Since 2003, Anderson, Wise and Sawyer have published a number of articles in the Journal of Urology on data from patients they have collaboratively seen and treated. Abstracts of these articles can be found in the “Latest Published Research” post on this blog. In 2005, Dr. Wise was a plenary speaker at a National Institutes of Health conference on pelvic pain. There he presented research results on the Wise-Anderson Protocol. Dr. Wise presented the protocol to scientific meetings, including those of the International Continence Society. Both Dr. Wise and Dr. Anderson have written chapters in medical textbooks describing the Wise-Anderson Protocol. At the time of writing this section, Dr. Anderson presented a clinical poster at the American Urological Association. A report of Dr. Anderson’s presentation at the American Urological Association was published in Medscape Medical News. It was titled Intensive Therapy Regimen Helps Men With Chronic Pelvic Pain Syndrome.

Tim Sawyer, who is the architect of the physiotherapy program, was chosen to write the pelvic floor section for the new edition of Travell and Simons.
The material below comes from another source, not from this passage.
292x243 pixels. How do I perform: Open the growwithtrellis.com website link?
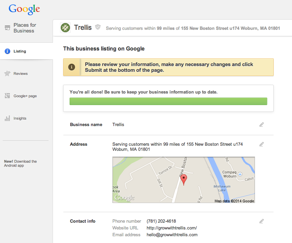tap(171, 228)
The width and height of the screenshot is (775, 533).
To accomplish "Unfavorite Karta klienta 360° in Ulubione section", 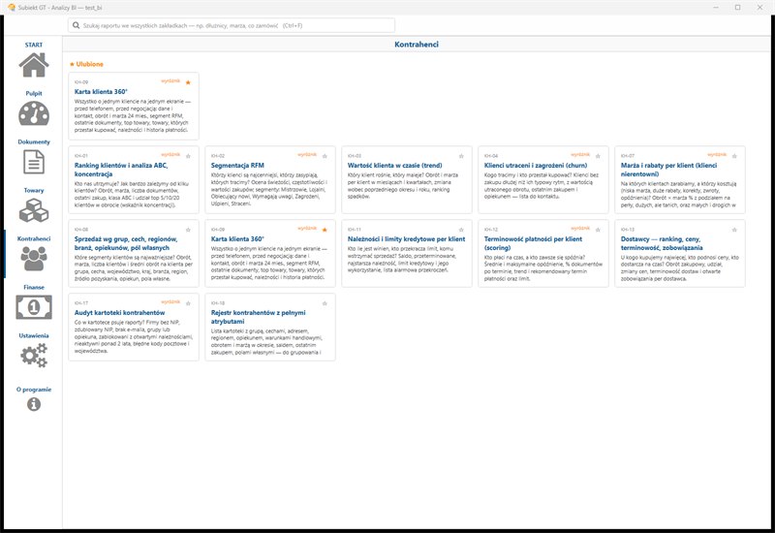I will [x=188, y=82].
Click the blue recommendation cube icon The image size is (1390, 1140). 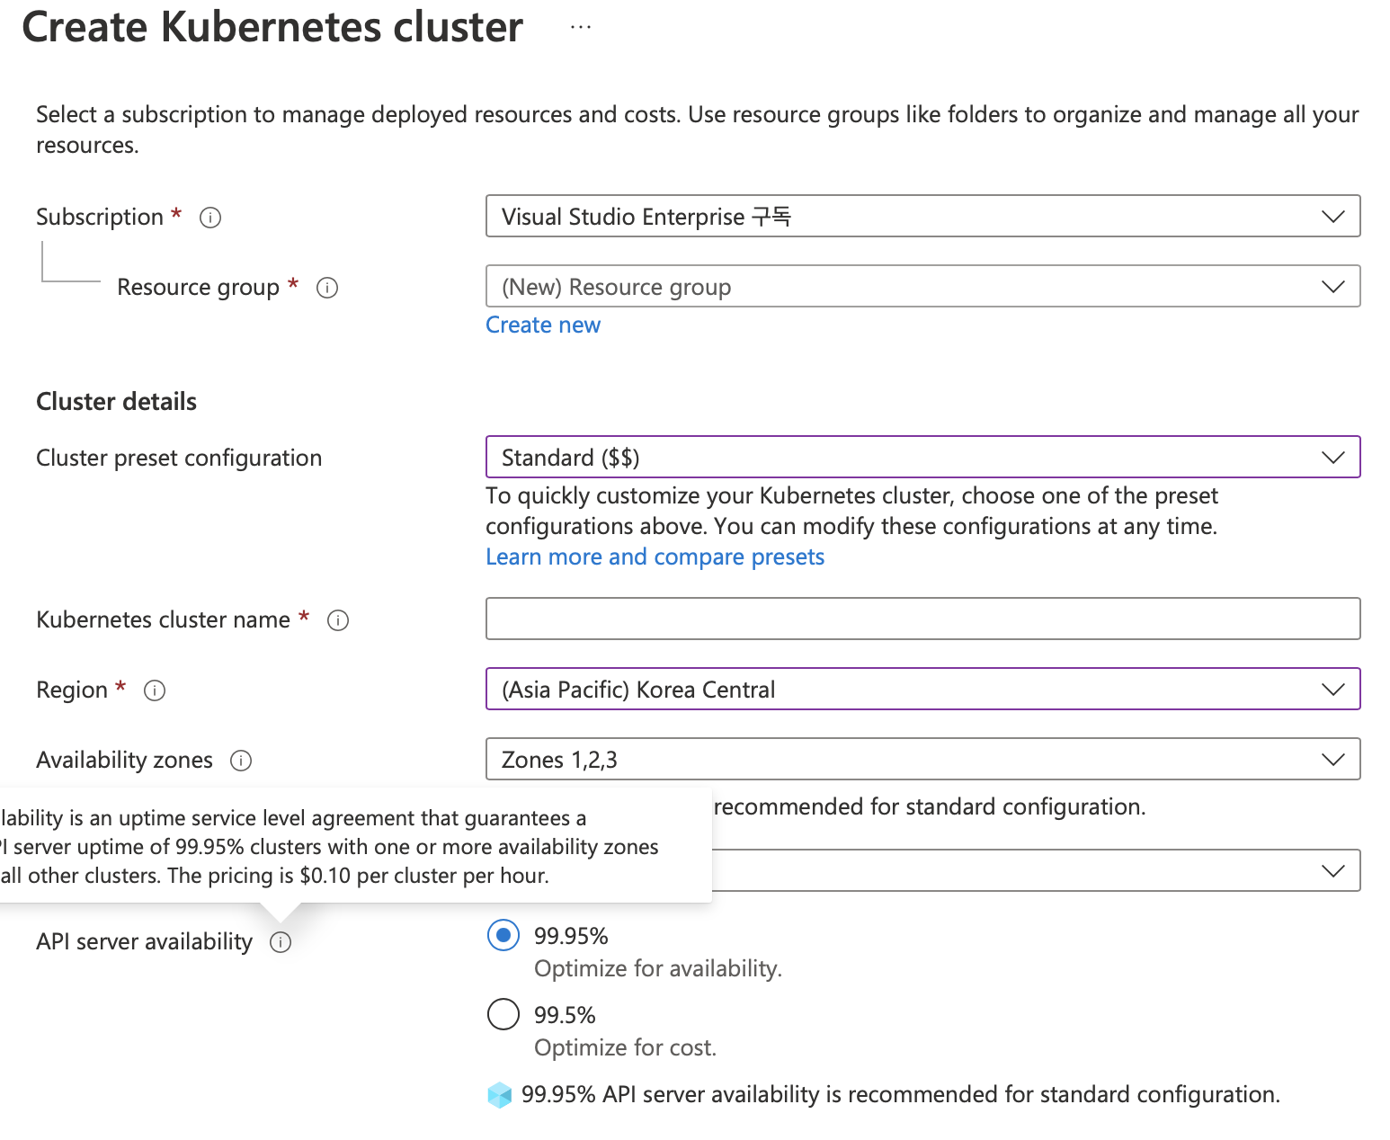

It was called Myofascial Pain and Dysfunction: The Trigger Point Manual. This is the authoritative medical textbook on myofascial trigger point therapy. Tim Sawyer trained and treated patients with Dr. Janet Travell and Dr. David Simons, the physicians who introduced trigger point therapy to medicine. Dr. Travell was the White House physician to President John F. Kennedy, and Tim Sawyer is considered one of the top pelvic floor physical therapists in the world.

Recently, Anderson, Sawyer, and Wise published a pioneering article in the Journal of Urology. The article showed the relationship of trigger point location and symptoms in patients with pelvic pain, using the data from the immersion clinics held in Sonoma County. Another article updating these results has been completed and recently submitted for publication. Currently, Anderson, Wise and Sawyer have completed a study on the effectiveness of a new internal trigger point physiotherapy device for the self-treatment of trigger points. The study data on the physiotherapy device is being prepared for publication and will hopefully be published soon.